# Ariens ST1028 Tires off rims



## shortlid (Aug 19, 2008)

I have a 2000 Ariens ST1028 and I can't get the 4.8 X 8 snow hog tires off the rims. I need to put tubes in them each leak out in atwo days flat!!:realmad:


----------



## leon (Nov 18, 2008)

*tired tires*



shortlid;802611 said:


> I have a 2000 Ariens ST1028 and I can't get the 4.8 X 8 snow hog tires off the rims. I need to put tubes in them each leak out in a two days flat!!:realmad:


===============================================================

Most likely the tires are attached to axle stubs with long set screw bolts that can be removed to remove the rim.

I am unfamiliar with that blower but most tires/rims are held in place by a set screw bolt or a through bolt that goes through the axle stub and a pair of holes in the rim hub.

I would go to tractor supply and buy two cans of aerosol green slime to fill both tires first to see if it seals properly-but you need to seat the beads first.

If you have an air compressor and a beer bribe for a budddy you can use a piece of nylon rope and a stick to seat the beads-

first take out the valve cores or simply pull out the tubeless cores to replace them with new ones which is preferable anyway.

install the new cores with a bit of dish soap to ease installation, then remove the cores with a core removal tool and set them

aside in a safe place prior to intoxication so you remeber where they are.

make a tourneckit with a stick and the nylon rope to seal the tire against the rim, then attach the air chuck to the valve stem

and it will air up quickly and then you can release the nylon rope and stick and the beads should have seated on the rim.

then take the valve core and reinstall it in the valve stem.

The last part:

follow the instructions on the can of aerosol green slime to fill the tires.


----------



## shortlid (Aug 19, 2008)

*Green Slime*

I got the wheels off just need to keep them inflated. I have a compresor. I will try the green slime first, then report back.


----------



## keitha (Dec 30, 2001)

*Tube em*

Save yourself the future grief and throw a couple of tubes in them.
Now is the time while the weather is nice. Not when it's -20 and blowing and snowing,
trying to get air in them.
Those little ones can be a bit tough just be careful and don't pinch the tube.

Keith


----------



## shortlid (Aug 19, 2008)

*How to break the bead*

OK, well I have STOOD on the tires while un nflated and the bead will still not beak??:crying:


----------



## keitha (Dec 30, 2001)

I use a brass punch about 3/4 in diam. and get it right up to the rim /tire bead,
Spray wd-40 or similar around bead and start driving bead down moving around rim.
May need to use a dull chisel, be careful not to cut tire or punch thru the rim.
Flop tire over and loosen bead on that side.
I just picked up a mini tire changer from harbor freight, works pretty.
All else fails run them to your local tire dealer. Approx $15 tube and $8 install.


----------



## shortlid (Aug 19, 2008)

*Bead breaker*

I have 8" tires on my utility trailer maybe the small bead braker is best. Any pics of it.


----------



## leon (Nov 18, 2008)

*tires*

You should take the tires to a tire shop to save aggravation and avoid bending the rims which does happen.

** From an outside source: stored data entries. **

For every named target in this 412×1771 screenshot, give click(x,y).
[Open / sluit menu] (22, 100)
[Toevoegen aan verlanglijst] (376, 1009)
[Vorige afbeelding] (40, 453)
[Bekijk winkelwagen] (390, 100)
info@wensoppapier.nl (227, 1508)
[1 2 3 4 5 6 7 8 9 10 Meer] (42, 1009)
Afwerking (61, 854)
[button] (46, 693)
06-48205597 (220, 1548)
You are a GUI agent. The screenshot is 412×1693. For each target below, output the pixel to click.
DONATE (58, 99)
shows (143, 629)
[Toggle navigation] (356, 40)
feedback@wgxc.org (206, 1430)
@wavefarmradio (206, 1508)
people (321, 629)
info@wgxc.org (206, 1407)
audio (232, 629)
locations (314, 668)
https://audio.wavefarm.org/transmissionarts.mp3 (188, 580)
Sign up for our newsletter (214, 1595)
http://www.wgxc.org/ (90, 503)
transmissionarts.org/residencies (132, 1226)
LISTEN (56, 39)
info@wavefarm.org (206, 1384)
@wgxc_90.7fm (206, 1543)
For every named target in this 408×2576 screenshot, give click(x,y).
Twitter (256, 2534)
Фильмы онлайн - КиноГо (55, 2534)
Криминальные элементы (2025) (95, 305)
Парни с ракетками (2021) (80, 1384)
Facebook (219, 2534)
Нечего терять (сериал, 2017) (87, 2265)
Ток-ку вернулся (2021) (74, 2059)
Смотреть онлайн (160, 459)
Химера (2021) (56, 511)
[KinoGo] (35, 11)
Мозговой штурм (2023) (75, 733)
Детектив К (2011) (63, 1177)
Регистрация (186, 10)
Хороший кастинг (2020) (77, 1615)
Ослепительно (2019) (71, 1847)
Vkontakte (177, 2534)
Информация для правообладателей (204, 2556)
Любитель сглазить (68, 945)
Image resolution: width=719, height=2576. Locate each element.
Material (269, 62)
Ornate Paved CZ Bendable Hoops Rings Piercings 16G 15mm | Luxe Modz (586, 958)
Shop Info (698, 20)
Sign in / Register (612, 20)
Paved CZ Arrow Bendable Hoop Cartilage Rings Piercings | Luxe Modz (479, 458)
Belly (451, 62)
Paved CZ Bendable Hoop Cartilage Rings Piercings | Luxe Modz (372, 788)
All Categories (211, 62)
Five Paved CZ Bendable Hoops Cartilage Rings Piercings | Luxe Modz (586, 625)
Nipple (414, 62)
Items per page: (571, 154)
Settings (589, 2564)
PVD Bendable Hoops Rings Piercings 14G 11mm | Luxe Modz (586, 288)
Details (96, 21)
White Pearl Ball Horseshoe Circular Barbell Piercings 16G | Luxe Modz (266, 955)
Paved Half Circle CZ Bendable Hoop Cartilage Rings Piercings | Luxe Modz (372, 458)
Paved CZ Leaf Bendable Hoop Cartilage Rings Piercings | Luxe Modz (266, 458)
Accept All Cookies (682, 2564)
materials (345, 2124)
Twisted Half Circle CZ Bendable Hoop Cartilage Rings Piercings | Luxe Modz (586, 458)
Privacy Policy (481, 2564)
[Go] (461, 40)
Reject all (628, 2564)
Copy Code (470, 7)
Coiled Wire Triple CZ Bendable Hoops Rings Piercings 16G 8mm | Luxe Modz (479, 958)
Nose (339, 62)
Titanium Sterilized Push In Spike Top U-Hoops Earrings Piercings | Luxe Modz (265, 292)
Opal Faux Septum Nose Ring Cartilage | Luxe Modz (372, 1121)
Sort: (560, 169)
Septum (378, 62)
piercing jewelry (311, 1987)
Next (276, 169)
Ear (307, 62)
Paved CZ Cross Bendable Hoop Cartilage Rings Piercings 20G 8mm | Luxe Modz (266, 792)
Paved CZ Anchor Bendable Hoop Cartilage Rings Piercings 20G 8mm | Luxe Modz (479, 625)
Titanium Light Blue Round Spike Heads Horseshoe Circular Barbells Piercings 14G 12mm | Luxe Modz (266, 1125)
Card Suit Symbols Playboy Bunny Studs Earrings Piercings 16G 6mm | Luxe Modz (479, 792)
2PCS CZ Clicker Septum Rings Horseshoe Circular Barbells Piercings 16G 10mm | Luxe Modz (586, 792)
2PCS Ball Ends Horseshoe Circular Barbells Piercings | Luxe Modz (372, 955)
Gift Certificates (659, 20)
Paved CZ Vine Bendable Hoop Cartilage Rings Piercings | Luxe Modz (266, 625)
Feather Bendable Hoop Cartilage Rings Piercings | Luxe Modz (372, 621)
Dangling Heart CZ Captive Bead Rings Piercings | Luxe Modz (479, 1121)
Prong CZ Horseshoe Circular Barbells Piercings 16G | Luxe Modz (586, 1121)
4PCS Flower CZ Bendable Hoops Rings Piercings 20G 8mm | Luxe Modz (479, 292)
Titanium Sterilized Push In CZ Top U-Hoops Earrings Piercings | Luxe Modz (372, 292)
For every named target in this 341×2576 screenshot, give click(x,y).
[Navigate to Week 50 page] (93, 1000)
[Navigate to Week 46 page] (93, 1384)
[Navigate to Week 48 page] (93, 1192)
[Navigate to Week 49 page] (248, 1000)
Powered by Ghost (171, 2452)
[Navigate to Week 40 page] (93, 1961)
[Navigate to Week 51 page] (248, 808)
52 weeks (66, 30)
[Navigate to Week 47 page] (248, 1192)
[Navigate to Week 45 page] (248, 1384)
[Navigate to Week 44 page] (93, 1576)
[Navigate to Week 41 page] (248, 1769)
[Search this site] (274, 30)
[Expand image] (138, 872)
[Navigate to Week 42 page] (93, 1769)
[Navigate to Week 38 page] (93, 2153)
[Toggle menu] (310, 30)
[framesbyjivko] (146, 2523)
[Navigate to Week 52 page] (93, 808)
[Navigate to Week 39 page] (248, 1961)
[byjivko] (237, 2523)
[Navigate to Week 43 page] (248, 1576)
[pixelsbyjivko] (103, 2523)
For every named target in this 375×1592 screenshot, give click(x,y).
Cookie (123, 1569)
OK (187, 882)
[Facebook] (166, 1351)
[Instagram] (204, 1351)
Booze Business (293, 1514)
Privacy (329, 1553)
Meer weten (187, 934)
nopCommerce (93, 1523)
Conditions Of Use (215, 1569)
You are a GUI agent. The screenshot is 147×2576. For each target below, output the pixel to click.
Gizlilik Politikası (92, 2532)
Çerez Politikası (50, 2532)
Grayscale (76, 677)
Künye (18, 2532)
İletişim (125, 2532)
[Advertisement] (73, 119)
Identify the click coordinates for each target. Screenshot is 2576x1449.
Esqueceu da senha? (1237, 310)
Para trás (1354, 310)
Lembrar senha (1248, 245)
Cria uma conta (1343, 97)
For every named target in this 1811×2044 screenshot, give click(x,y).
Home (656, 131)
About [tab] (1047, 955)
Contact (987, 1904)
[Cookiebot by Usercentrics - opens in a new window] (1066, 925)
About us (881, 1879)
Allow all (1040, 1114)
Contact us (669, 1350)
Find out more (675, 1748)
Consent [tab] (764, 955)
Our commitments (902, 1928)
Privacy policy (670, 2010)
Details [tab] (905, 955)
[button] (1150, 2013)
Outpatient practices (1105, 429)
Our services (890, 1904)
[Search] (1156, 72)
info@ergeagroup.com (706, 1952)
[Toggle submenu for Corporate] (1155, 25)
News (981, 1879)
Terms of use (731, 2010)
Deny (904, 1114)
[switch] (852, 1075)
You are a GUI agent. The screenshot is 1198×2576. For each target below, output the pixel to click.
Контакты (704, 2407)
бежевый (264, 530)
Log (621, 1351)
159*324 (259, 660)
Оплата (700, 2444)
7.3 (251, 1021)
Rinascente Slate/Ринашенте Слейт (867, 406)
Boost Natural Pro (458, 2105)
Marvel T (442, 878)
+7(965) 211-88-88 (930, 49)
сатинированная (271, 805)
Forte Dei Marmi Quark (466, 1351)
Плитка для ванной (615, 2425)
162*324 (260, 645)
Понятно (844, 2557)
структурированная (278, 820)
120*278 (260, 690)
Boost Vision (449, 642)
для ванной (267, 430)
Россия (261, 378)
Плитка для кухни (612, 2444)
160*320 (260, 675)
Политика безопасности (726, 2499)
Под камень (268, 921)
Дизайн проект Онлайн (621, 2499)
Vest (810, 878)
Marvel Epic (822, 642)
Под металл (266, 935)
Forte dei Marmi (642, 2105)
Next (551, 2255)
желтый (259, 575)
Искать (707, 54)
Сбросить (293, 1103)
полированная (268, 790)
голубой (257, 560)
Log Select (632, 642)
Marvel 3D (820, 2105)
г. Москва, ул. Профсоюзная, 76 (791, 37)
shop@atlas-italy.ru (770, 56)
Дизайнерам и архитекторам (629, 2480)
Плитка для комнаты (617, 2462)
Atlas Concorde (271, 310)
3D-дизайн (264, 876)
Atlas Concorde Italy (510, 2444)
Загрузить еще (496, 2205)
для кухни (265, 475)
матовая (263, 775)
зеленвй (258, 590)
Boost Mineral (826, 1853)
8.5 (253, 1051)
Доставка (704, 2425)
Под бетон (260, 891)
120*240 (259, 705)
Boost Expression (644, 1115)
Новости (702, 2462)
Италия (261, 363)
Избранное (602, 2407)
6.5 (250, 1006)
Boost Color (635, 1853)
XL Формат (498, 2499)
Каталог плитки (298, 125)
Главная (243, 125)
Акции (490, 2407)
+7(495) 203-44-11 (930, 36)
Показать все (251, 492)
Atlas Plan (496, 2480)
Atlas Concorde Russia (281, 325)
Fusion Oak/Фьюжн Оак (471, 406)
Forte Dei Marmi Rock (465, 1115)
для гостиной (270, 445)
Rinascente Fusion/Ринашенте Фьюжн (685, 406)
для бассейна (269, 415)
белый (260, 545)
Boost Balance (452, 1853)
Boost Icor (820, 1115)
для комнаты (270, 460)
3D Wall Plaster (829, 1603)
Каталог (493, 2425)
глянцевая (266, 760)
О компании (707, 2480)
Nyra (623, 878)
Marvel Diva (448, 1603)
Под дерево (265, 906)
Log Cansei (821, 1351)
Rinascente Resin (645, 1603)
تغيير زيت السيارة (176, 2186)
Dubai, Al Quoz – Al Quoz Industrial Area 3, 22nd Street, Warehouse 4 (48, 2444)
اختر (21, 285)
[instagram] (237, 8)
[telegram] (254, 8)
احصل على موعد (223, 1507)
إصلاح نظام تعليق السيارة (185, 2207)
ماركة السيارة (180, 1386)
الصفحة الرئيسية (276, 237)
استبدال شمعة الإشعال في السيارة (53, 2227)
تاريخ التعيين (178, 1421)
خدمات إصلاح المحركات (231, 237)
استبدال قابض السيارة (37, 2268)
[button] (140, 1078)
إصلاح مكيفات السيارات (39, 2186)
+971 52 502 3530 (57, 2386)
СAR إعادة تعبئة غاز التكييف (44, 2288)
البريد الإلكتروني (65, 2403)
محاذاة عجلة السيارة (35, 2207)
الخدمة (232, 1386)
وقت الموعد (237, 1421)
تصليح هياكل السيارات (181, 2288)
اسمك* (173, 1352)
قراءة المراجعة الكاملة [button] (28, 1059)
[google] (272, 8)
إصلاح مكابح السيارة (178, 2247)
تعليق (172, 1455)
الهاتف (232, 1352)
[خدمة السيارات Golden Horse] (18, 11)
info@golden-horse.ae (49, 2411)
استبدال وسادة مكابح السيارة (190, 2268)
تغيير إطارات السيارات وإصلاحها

option two is to get a vacuum bead breaker- clips on the valve stem and uses air pressure to create a venturi to suck all the air out of the tire and the beads break down-saying that though most of these tires are mounted dry or with a bit of water and essentiailly they become welded to the rim and are hard to break.

ask the tire shop folks to use a bit of Freylube when remounting the tire-black paste tire lube it works very well.


----------



## shortlid (Aug 19, 2008)

*No shops can*

I have gone sto three tire shops all say there equipment can't handle that small of a rim. The four is a RV shop could they said $18 just to dismount the tires!!!:realmad:


----------



## leon (Nov 18, 2008)

*tires*



shortlid;804455 said:


> I have gone sto three tire shops all say there equipment can't handle that small of a rim. The four is a RV shop could they said $18 just to dismount the tires!!!:realmad:


---------------------------------------------------------------------------------------------------------------------------------

go to tractor supply for two cans of aerosol green slime for the tires

one can per tire or so depending on the directions on the pressurised bottle.

short of going to a go kart shop that can handle the tire mind you- get the slime for the tires as most likely the problem is simply a poor quality rubber.

leon


----------



## keitha (Dec 30, 2001)

How about a lawnmower dealer?

Link to Harbor freight tire changer
you also can read the om thru a link
http://www.harborfreight.com/cpi/ctaf/displayitem.taf?Itemnumber=34552

$18 a piece is a little steep but w/ a shop rate of $60/hr
and 10+- minutes each pretty close.

IMO slime is a quick fix, intended to get you by short term.
I charge extra to work on tires w/ "fix a flat" or slimed.


----------



## Racer593 (Aug 20, 2009)

maybe also try a motorcycle shop... worth a try.

Chris


----------



## sanitaire (Nov 12, 2006)

my local lawn equipment dealer foam fills the tires. have too make an appointment, guess the machine has too warm up and then they want a few buyers of the service. works well. no more flats on my hand carts, wheel barrow and lawn tractor.


----------



## briggsguy17 (Nov 20, 2009)

If you have a large enough bench vise you can simply put the tires in that and use it to break the beads. Done it hundreds of times. Those little tire changers are a PITA!


----------